Tolstoy felt listless throughout the warm days of September. He began his third and final piece about the siege - 'Sebastopol in September' - but his heart was not in it. He was burned out and exhausted, and so surrendered to gambling again. This was a bad sign, and he realised he needed to leave the army sooner rather than later. In early November Tolstoy was sent to St Petersburg as a courier. The next stage of his life was about to begin.
6. LITERARY DUELLIST AND REPENTANT NOBLEMAN
Measuring myself against my former Yasnaya memories, I can feel how much I have changed in the liberal sense.
Diary entry, May 1856
NO PERIOD OF TOLSTOY'S LIFE
was uneventful, but the years between the time he left the Crimea in 1855 and married in 1862 were particularly crucial in terms of his artistic and intellectual formation. Tolstoy had been away from Russian metropolitan life for four years, and arriving back in the city was a big shock to the system. He had launched his career from outside the Russian literary establishment, and his talent had catapulted him right into its midst. Now he had to contend with it face to face, which meant living up to expectations - his own, and those of his new colleagues. It also meant confronting insecurities with regard to more established writers, and discovering where his allegiances lay. But during this time of great social change, he began to recognise within himself an impulse which ran counter to the pursuit of an artistic career: a deep moral need to do something about social inequality in Russia. He had taken jejune steps in this direction when he first came into his inheritance, but the experience of standing next to common soldiers in the Crimean War had been more than chastening: Sebastopol marked Tolstoy for life. He began this seven-year period as an ambitious twenty-seven-year-old writer anxious to consolidate his early successes, but he ended it as a village schoolteacher.
Tolstoy was rarely at peace with himself during this turbulent time. It was not just that his new writing met with a mixed reception, or that he remained unmarried (it was a matter of great consternation to him that his attempts to find a bride always ended in failure). His family life was also troubled: his brothers Dmitry and Nikolay both died of tuberculosis within a few years of each other, and his sister Masha ended an unhappy marriage. Turgenev now became a major part of Tolstoy's life, but the warm embraces they exchanged when they first met were gradually replaced by fractious disagreements; theirs was a volatile friendship. In 1861 Tolstoy would challenge Turgenev to a duel, and their uneasy reconciliation was followed by a seventeen-year feud. The trajectory of the friendships Tolstoy formed with many other Russian writers followed a similar, albeit less dramatic pattern. It was in the early years following his retirement from the army that Tolstoy had his closest contacts with many of his peers, most of whom were based in St Petersburg. As he shuttled between Yasnaya Polyana, Moscow and the capital, torn by conflicting desires, he discovered that he did not want to be part of the literary community, nor was there any place for him under its rapidly changing agenda. When he returned from his second trip abroad in 1861, he settled in Yasnaya Polyana for good, and made his feelings emphatically clear by not returning to St Petersburg for seventeen years. It was not an outcome he was expecting when he packed his bags in the Crimea, excited at the prospect of the warm reception he was going to receive from his new writer friends.
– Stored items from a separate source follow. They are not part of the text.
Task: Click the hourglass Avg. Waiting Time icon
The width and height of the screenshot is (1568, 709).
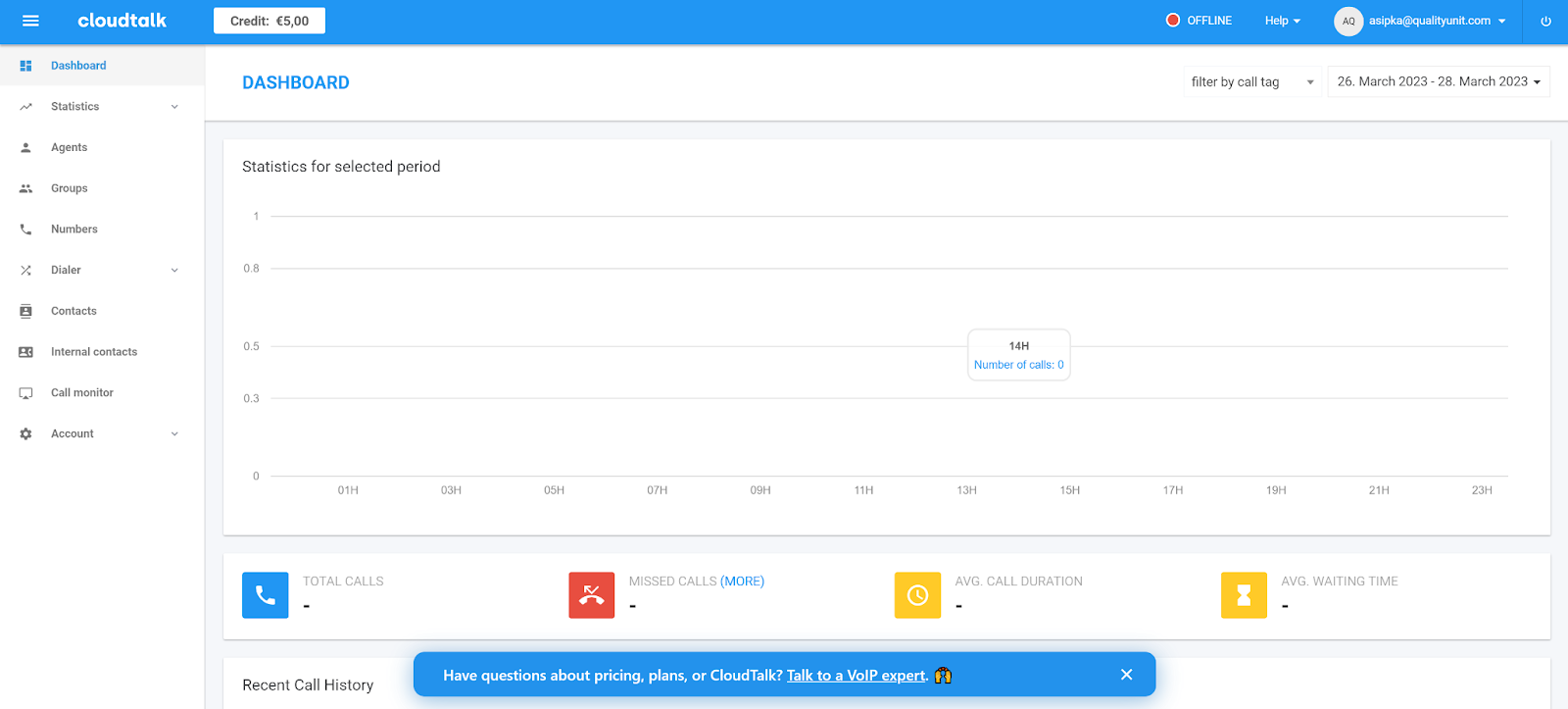Action: point(1244,595)
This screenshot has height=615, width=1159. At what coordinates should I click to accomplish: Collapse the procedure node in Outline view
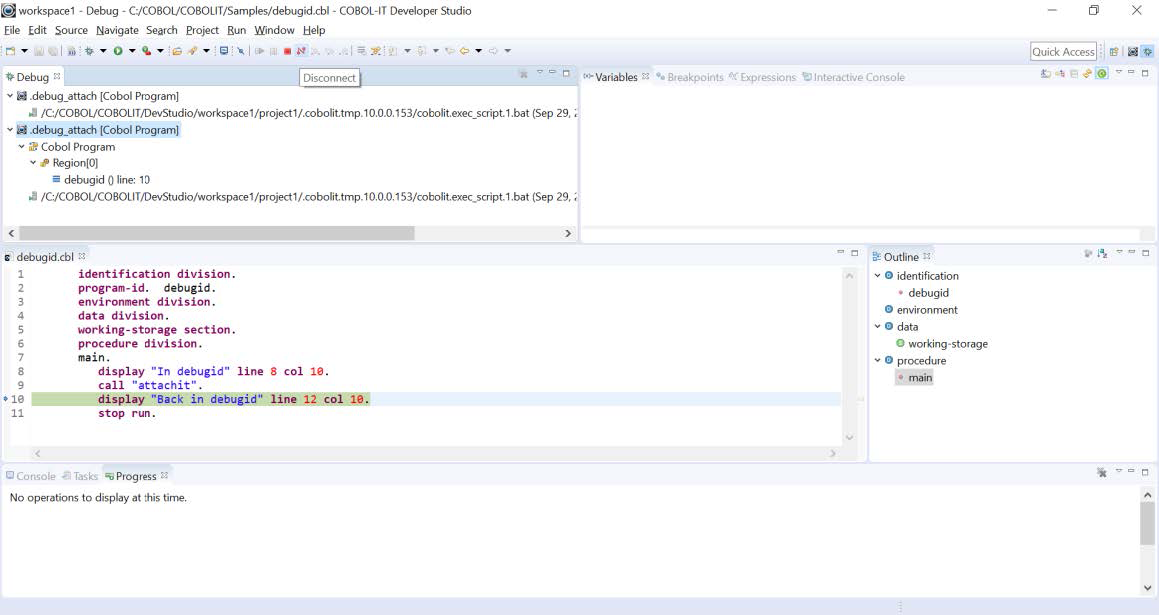click(x=879, y=360)
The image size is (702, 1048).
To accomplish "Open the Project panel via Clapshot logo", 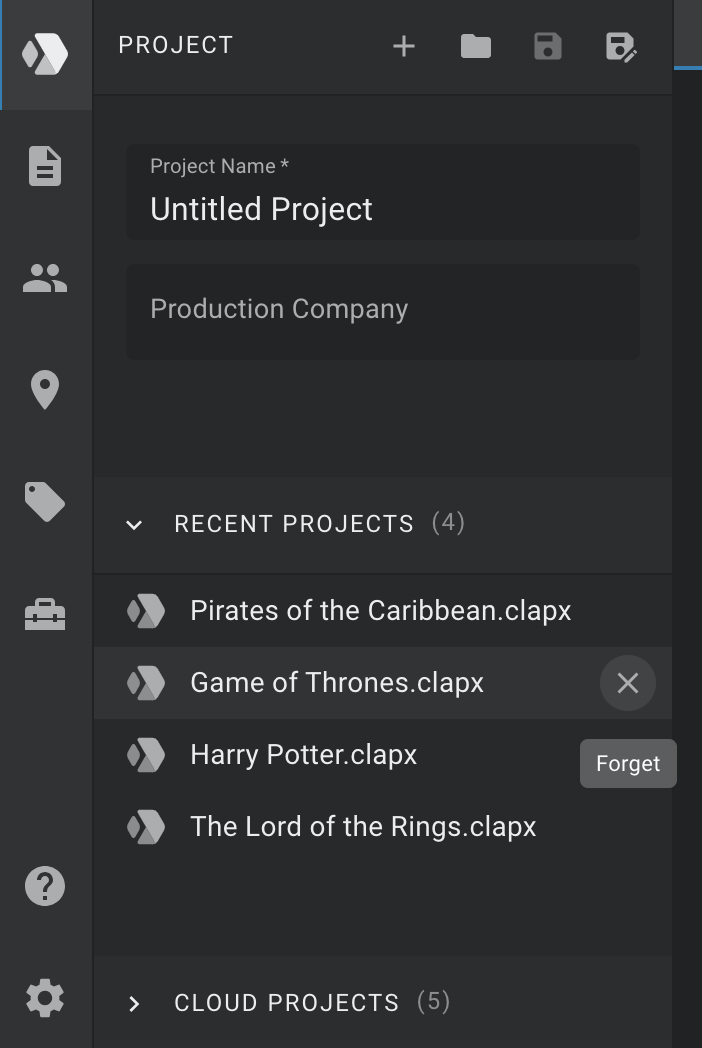I will pyautogui.click(x=45, y=54).
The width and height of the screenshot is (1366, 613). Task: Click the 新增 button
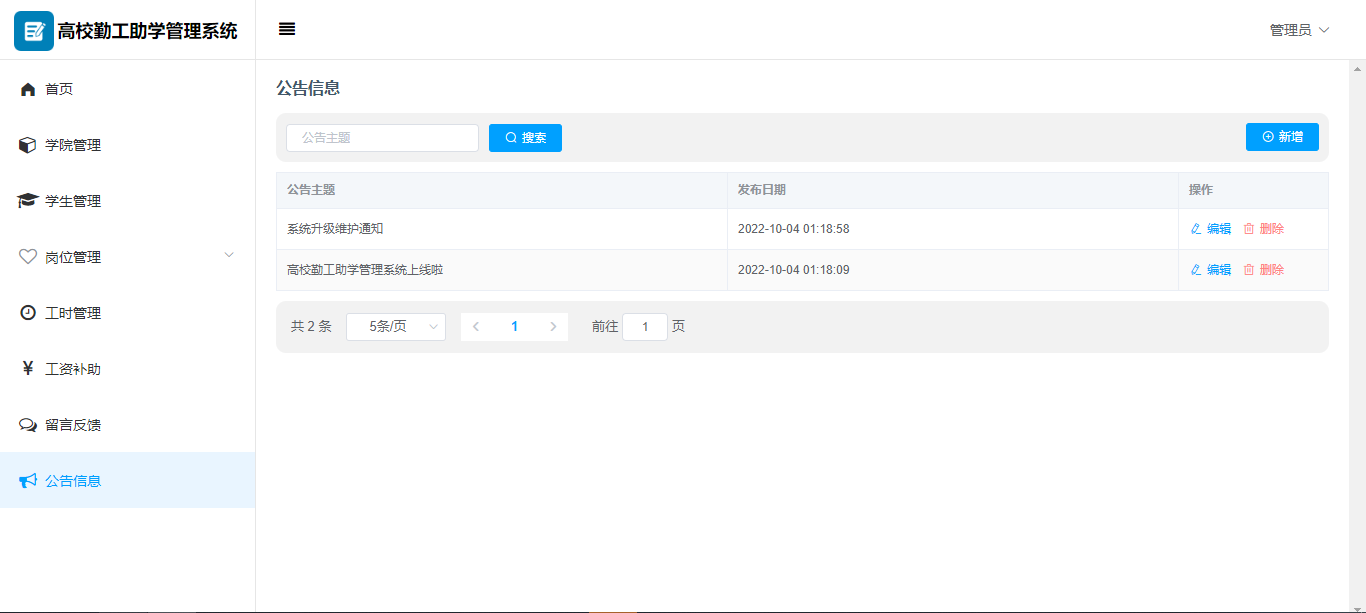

Tolstoy received his first letter from Turgenev just before leaving Sebastopol in November 1855. The two writers had read each other's work, but never met. Tolstoy was in awe of his elder contemporary, who had been a fixture of the St Petersburg literary scene for almost a decade by the time he made his own debut. A careful re-reading of
A Hunter's Notes
during his second summer in Pyatigorsk had produced the lapidary comment in his diary 'Writing is a bit difficult after him'.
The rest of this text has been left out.